Sarah Silverman has some regrets about that ill-advised “Imagine” video that came out as the coronavirus began to spread across the U.S. Mostly because she knew it was going to fail from the beginning.

The comedian spoke to Andy Cohen about her involvement in the widely-panned project, in which celebrities such as Gal Gadot, Jimmy Fallon, Will Ferrell, Natalie Portman, Kristen Wiig, Amy Adams, Zoe Kravitz, Mark Ruffalo, James Marsden and more sang along to the iconic John Lennon tune.

Silverman said that she’d done a movie with Gadot, but was contacted by Wiig to participate.

Kristen Wiig is the shit, you know, but she emailed me and she goes, ‘Well, we’re all gonna sing ‘Imagine,’” the comedian recalled on SiriusXM’s Radio Andy Monday.

“I wrote her back and I go ‘Imagine,’ really?’ And then I go, ‘is it for a thing? Is it, what’s the call to action?’ And she, and she, and she’s so sweet, you know? I mean, she’s so funny,” Silverman said. “And she goes, ‘it’s just to like cheer people up.’”

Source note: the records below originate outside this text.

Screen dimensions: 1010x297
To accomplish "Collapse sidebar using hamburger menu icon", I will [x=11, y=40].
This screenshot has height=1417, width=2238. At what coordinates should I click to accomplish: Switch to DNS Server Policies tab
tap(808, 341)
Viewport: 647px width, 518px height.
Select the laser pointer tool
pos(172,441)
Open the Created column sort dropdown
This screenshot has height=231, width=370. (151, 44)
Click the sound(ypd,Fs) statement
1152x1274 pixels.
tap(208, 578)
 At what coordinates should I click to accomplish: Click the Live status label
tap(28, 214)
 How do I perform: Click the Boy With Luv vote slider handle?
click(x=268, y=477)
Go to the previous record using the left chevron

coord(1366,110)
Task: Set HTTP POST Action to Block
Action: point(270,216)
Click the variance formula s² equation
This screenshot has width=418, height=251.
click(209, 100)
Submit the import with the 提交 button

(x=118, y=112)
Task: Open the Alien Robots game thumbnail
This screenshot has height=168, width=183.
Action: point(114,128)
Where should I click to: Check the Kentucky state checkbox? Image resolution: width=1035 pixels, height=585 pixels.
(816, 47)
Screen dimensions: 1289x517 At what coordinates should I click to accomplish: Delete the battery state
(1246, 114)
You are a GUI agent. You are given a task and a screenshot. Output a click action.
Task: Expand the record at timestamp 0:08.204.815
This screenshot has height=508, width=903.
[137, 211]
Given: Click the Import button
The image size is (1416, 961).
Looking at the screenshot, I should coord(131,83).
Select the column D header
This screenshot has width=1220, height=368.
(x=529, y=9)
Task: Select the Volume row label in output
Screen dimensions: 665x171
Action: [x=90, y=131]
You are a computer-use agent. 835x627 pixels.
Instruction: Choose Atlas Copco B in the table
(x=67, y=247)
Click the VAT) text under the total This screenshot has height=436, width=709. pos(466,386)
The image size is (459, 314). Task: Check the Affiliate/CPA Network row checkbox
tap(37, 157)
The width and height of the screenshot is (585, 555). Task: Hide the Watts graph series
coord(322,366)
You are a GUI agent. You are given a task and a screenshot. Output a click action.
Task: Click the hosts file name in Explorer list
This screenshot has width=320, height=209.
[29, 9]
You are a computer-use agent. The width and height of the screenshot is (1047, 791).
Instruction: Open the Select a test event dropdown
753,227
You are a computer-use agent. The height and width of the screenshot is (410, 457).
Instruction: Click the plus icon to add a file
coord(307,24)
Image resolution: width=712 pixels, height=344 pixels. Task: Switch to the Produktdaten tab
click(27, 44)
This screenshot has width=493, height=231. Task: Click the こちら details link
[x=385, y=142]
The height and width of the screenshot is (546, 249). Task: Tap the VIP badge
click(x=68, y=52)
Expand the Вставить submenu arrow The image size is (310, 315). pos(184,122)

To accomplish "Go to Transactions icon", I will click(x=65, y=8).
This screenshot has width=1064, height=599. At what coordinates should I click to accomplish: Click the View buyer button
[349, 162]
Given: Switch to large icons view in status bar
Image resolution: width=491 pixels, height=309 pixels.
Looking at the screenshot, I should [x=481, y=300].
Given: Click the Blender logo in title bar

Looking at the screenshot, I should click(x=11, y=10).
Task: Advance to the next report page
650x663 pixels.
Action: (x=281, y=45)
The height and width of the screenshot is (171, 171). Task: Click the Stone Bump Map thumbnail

“And then I couldn’t say no, because one, it was the beginning of quarantine,” she said of the video, which came out in mid-March. “Like there’s no saying no to anyone because you can’t, there’s no excuse for it.”

Silverman said while she couldn’t back out, she tried to make her part “funny at least.” And after the video went viral for all the wrong reasons, she received an apology from Wiig.

“It’s funny because she emailed me after and she’s like, ‘I’m so sorry,’” the “Wreck It Ralph” actor said. “It was well-intentioned, but yeah, a little tone-deaf. It really came from a nice place I think.”

When Cohen asked if Silverman was surprised at all by the clip’s backlash, she simply answered “No.”

Silverman wasn't surprised by the backlash from the video.  (Photo: Kevin Winter via Getty Images)
Silverman wasn't surprised by the backlash from the video. (Photo: Kevin Winter via Getty Images)

Gadot recently defended the video in an interview for Vanity Fair’s November issue, saying that the intent was “good and pure.”

“Sometimes, you know, you try and do a good deed and it’s just not the right good deed. I had nothing but good intentions and it came from the best place, and I just wanted to send light and love to the world,” Gadot told the magazine.

“I started with a few friends, and then I spoke to Kristen [Wiig],” she added. “Kristen is like the mayor of Hollywood. Everyone loves her, and she brought a bunch of people to the game. But yeah, I started it, and I can only say that I meant to do something good and pure, and it didn’t transcend.”